All these tools are available from NLANR Engineering
Services as a preconfigured
testrig, which means that the software is prebuilt and preconfigured.
4. Application Performance
4.1 Instrumenting Applications for Good Network
Performance
Measuring performance in an application involves instrumenting the application.
At the very basic level, instrumenting means keeping track of how
long a transfer takes and computing bandwidth from that. For instance,
FTP clients typically report the size, duration, and average bandwidth
after each file transfer. Real-time applications often keep track of delay,
variations in delay, and packet loss.
Application performance instrumentation can be used both for tuning
an application and for responding dynamically to network conditions. For
instance, a video conference application may notice high packet loss and
reduce the bandwidth it is using, or notice large variations in delay and
increase the amount of buffering.
The manner in which an application adjusts to the network conditions
is very application specific. In a video-conferencing software it may involve
manually adjusting the sending rate if loss is too high. In FTP, you might
pick a different FTP server. The Internet
2 Distributed Storage Infrastructure (I2-DSI) service uses heuristics
to automatically pick the server that will be best for you. In audio conferencing,
one might give up and use the telephone. (Seriously, we've done this before!)
* * * * * * *
_Your tasks_
a) In the application performance passage, rewrite the paragraph beginning "Application performance instrumentation can be used" as a short bulleted list that keeps its main facts.
b) Summarize the application performance passage in two sentences.
c) According to the application performance passage, what do FTP clients typically report after each file transfer?

_Data_
* * * * * * *
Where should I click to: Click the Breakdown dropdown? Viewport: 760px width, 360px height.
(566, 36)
* * * * * * *
_Exercise answers_
a)
- Application performance instrumentation serves two purposes: tuning an application and responding dynamically to network conditions.
- For example, a video conference application may cut the bandwidth it uses when it notices high packet loss.
- The same application may increase buffering when it notices large variations in delay.

b) Instrumenting an application means tracking measures such as transfer time and bandwidth, or delay, delay variation and packet loss for real-time applications, and this can be used both to tune the application and to react to network conditions. How an application adjusts is very application specific: options include lowering a video conference's sending rate, picking a different FTP server, letting I2-DSI choose the best server automatically, or switching from audio conferencing to the telephone.

c) The size, duration, and average bandwidth.